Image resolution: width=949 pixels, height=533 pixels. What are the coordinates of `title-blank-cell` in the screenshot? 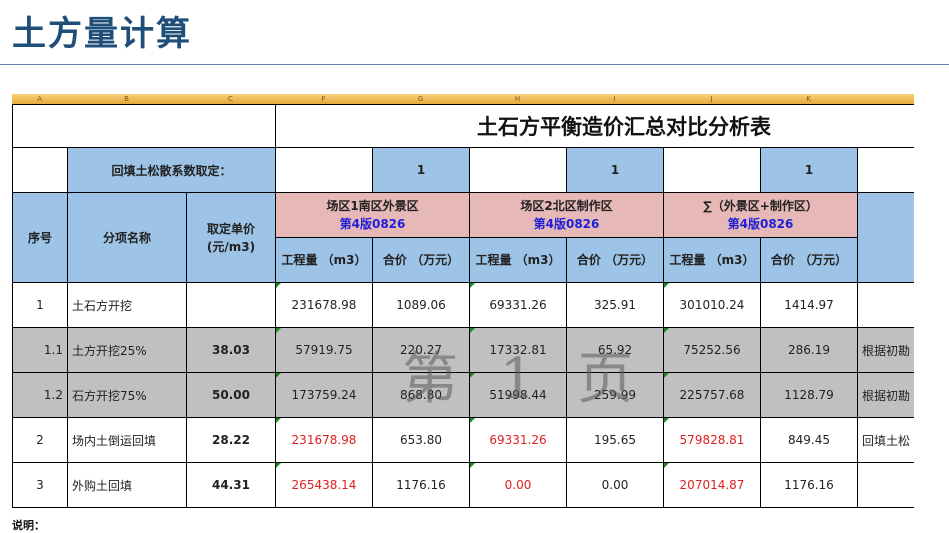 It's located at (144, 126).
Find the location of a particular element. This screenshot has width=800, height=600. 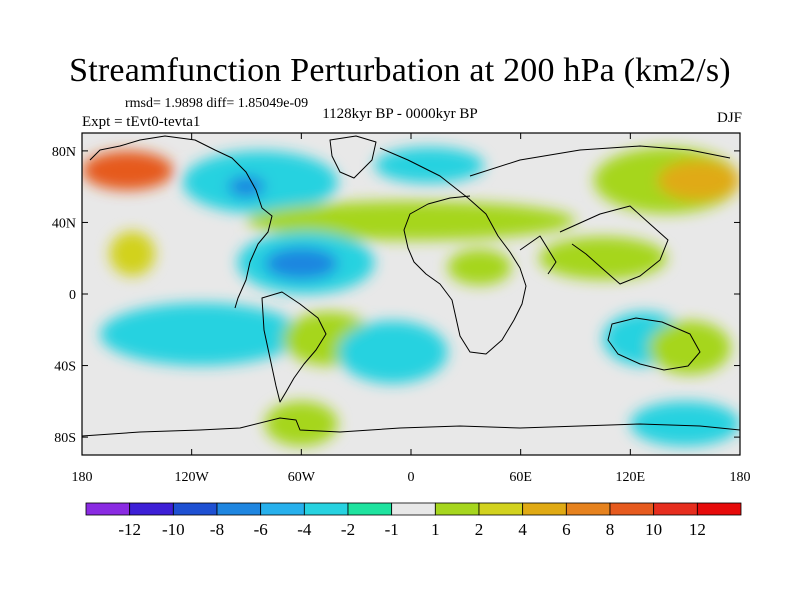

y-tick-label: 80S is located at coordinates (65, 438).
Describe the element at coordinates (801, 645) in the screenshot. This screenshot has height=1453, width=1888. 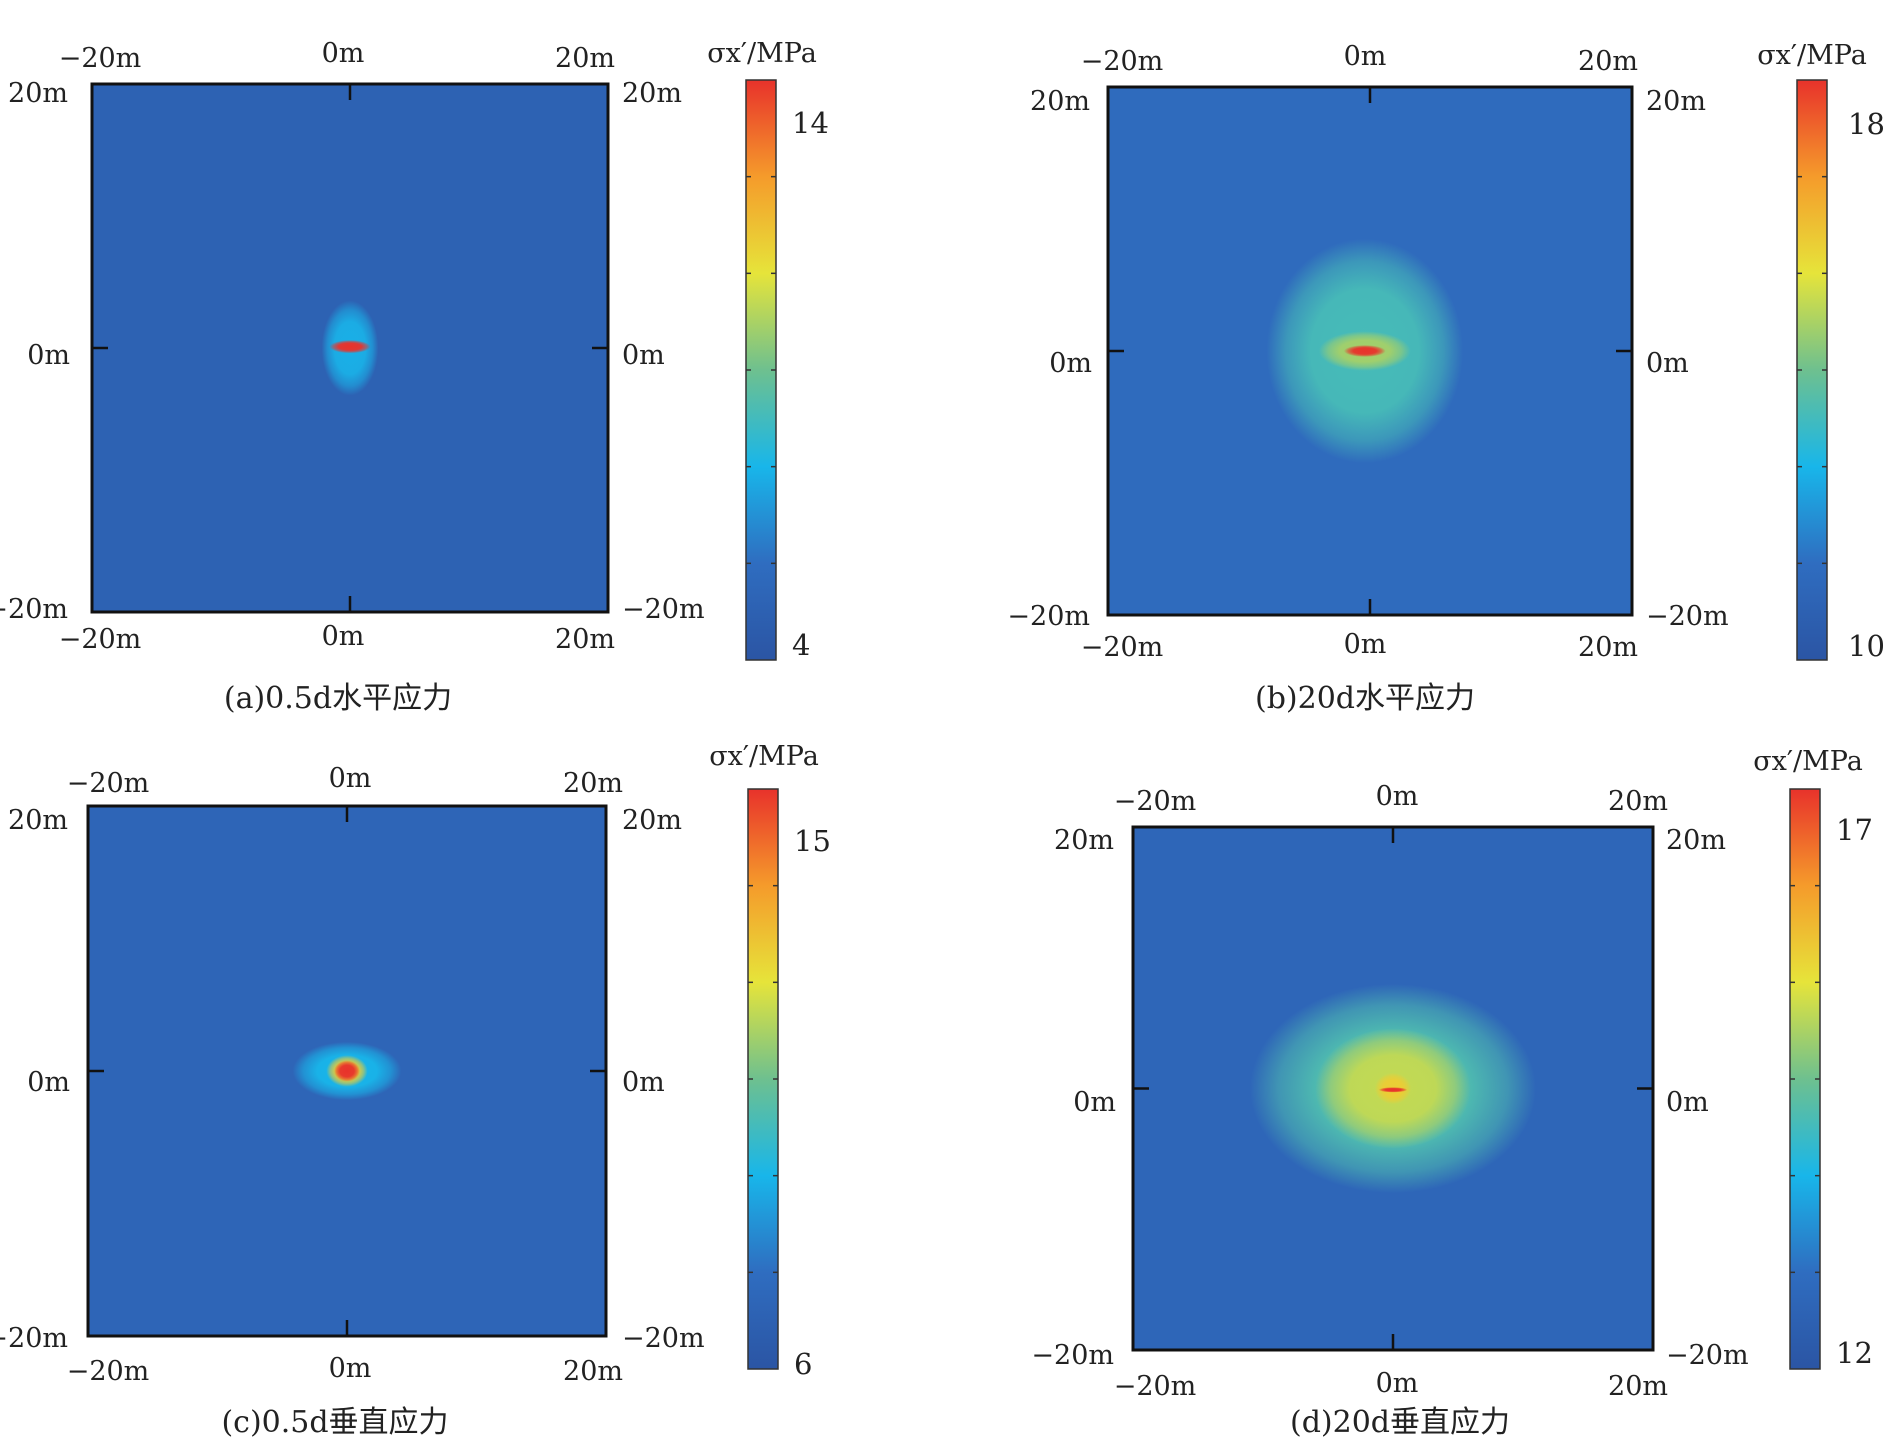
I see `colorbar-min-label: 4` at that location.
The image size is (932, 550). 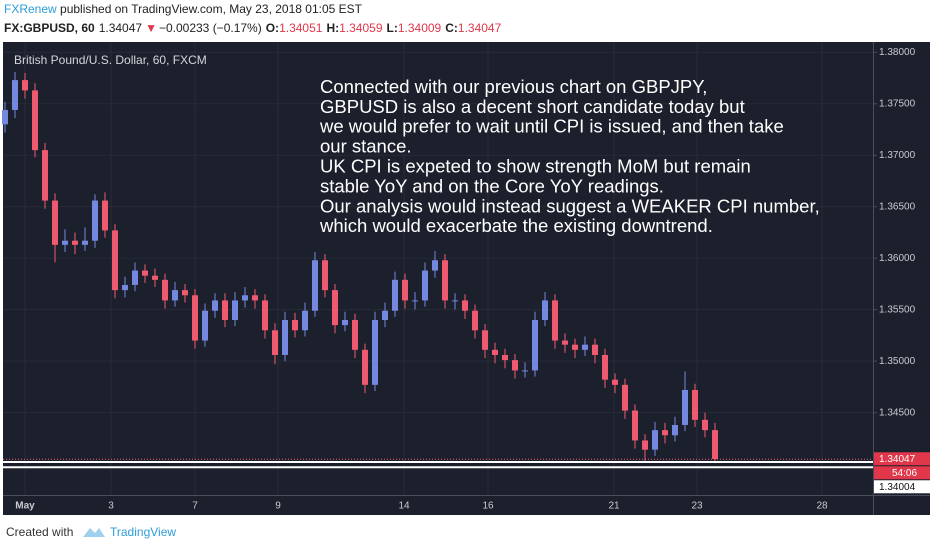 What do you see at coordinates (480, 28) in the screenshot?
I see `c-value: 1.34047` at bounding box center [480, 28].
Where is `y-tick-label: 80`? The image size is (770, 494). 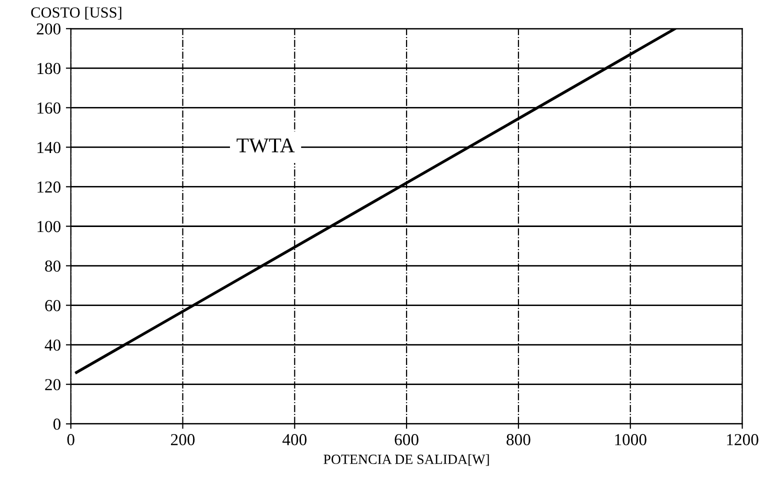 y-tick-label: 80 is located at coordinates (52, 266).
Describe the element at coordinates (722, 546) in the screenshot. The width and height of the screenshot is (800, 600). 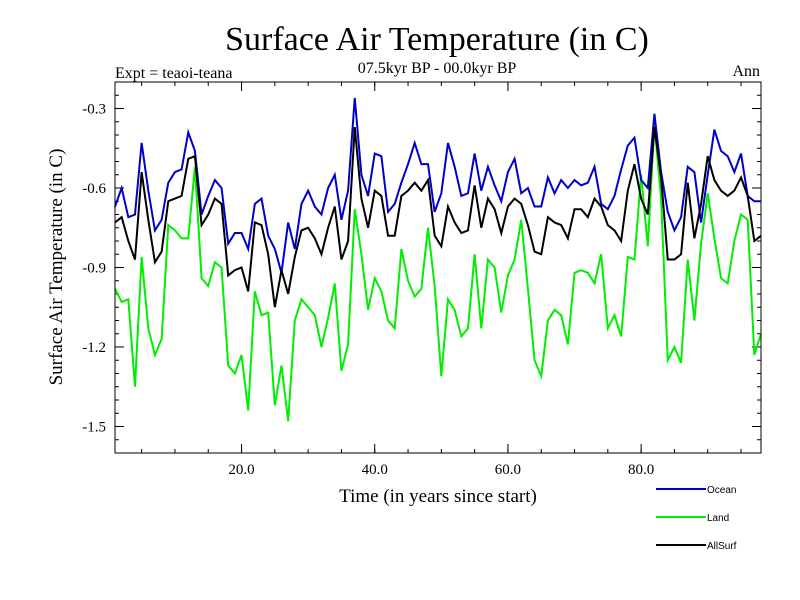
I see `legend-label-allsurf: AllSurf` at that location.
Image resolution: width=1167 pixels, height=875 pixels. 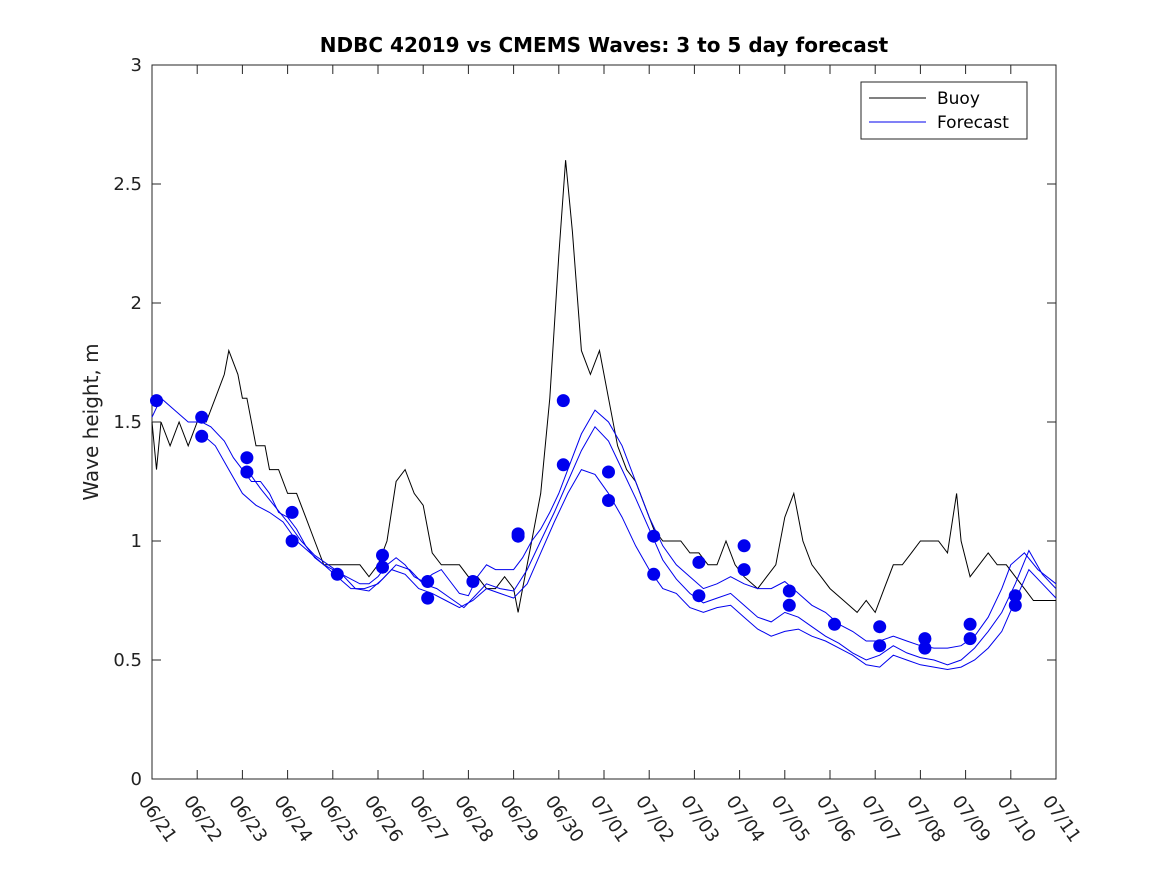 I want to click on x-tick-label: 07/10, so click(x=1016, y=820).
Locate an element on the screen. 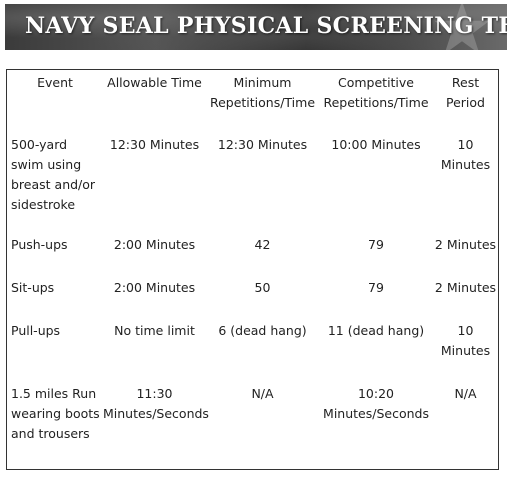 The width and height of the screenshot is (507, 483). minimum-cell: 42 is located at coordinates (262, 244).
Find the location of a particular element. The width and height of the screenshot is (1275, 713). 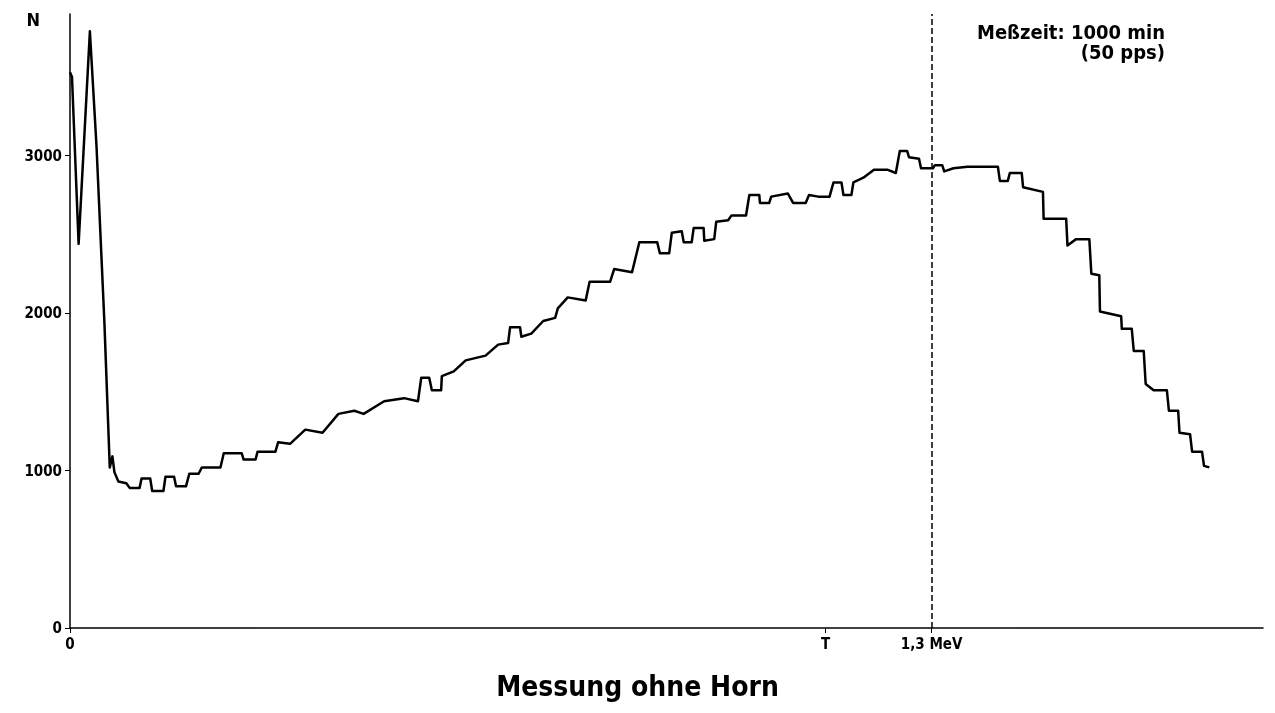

■ **To do**: Duplicate the lines starting at the one containing "Find the location of a particular element. This" and ending at the one containing "y-tick-label: 80S is", leaving the pictures out of your answer.

■ **Response to the task**:
Find the location of a particular element. This screenshot has width=800, height=600. 

y-tick-label: 80S is located at coordinates (65, 438).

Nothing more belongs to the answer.